Une famille se compose d’un père, d’une mère, d’enfants, d’esclaves. Ce groupe, si petit qu’il soit, doit avoir sa discipline. À qui donc appartiendra l’autorité première ? Au père ? Non. Il y a dans chaque maison quelque chose qui est au-dessus du père lui-même ; c’est la religion domestique, c’est ce dieu que les Grecs appellent le foyer-maître, ἑστία δέσποινα, que les Latins nomment Lar familiaris. Cette divinité intérieure, ou, ce qui revient au même, la croyance qui est dans l’âme humaine, voilà l’autorité la moins discutable. C’est elle qui va fixer les rangs dans la famille.

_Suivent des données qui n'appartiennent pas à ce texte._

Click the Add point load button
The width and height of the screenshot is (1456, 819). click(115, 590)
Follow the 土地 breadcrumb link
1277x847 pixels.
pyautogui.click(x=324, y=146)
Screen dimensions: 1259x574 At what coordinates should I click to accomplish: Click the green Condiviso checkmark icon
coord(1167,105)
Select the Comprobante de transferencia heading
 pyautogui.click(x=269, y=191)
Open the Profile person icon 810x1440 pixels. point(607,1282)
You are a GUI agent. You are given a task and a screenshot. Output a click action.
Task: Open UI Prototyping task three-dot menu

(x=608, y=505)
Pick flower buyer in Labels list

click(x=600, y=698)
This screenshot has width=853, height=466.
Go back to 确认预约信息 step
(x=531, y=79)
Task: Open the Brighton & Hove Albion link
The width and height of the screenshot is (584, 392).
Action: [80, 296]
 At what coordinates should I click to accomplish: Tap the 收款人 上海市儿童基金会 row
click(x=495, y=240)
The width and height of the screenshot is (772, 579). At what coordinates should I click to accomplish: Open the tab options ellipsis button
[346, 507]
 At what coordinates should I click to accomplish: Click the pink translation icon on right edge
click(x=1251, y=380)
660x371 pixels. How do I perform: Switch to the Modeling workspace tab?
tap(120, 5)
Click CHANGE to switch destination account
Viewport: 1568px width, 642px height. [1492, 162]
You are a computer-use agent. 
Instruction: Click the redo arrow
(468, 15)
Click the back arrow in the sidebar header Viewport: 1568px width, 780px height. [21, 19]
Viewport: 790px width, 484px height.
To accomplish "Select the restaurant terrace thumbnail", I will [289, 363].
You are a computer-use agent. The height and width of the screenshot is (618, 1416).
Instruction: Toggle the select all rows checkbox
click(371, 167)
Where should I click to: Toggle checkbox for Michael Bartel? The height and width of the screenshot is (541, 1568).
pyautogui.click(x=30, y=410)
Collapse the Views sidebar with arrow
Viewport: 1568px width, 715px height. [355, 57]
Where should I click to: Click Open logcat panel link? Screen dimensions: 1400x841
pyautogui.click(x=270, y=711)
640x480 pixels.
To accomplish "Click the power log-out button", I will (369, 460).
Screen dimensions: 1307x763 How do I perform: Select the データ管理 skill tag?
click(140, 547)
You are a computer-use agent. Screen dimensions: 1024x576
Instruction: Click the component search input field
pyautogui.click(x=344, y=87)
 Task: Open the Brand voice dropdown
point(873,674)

Le père est le premier près du foyer ; il l’allume et l’entretient ; il en est le pontife. Dans tous les actes religieux il remplit la plus haute fonction ; il égorge la victime ; sa bouche prononce la formule de prière qui doit attirer sur lui et les siens la protection des dieux. La famille et le culte se perpétuent par lui ; il représente à lui seul toute la série des ancêtres et de lui doit sortir toute la série des descendants. Sur lui repose le culte domestique ; il peut presque dire comme le Hindou : c’est moi qui suis le dieu. Quand la mort viendra, il sera un être divin que les descendants invoqueront.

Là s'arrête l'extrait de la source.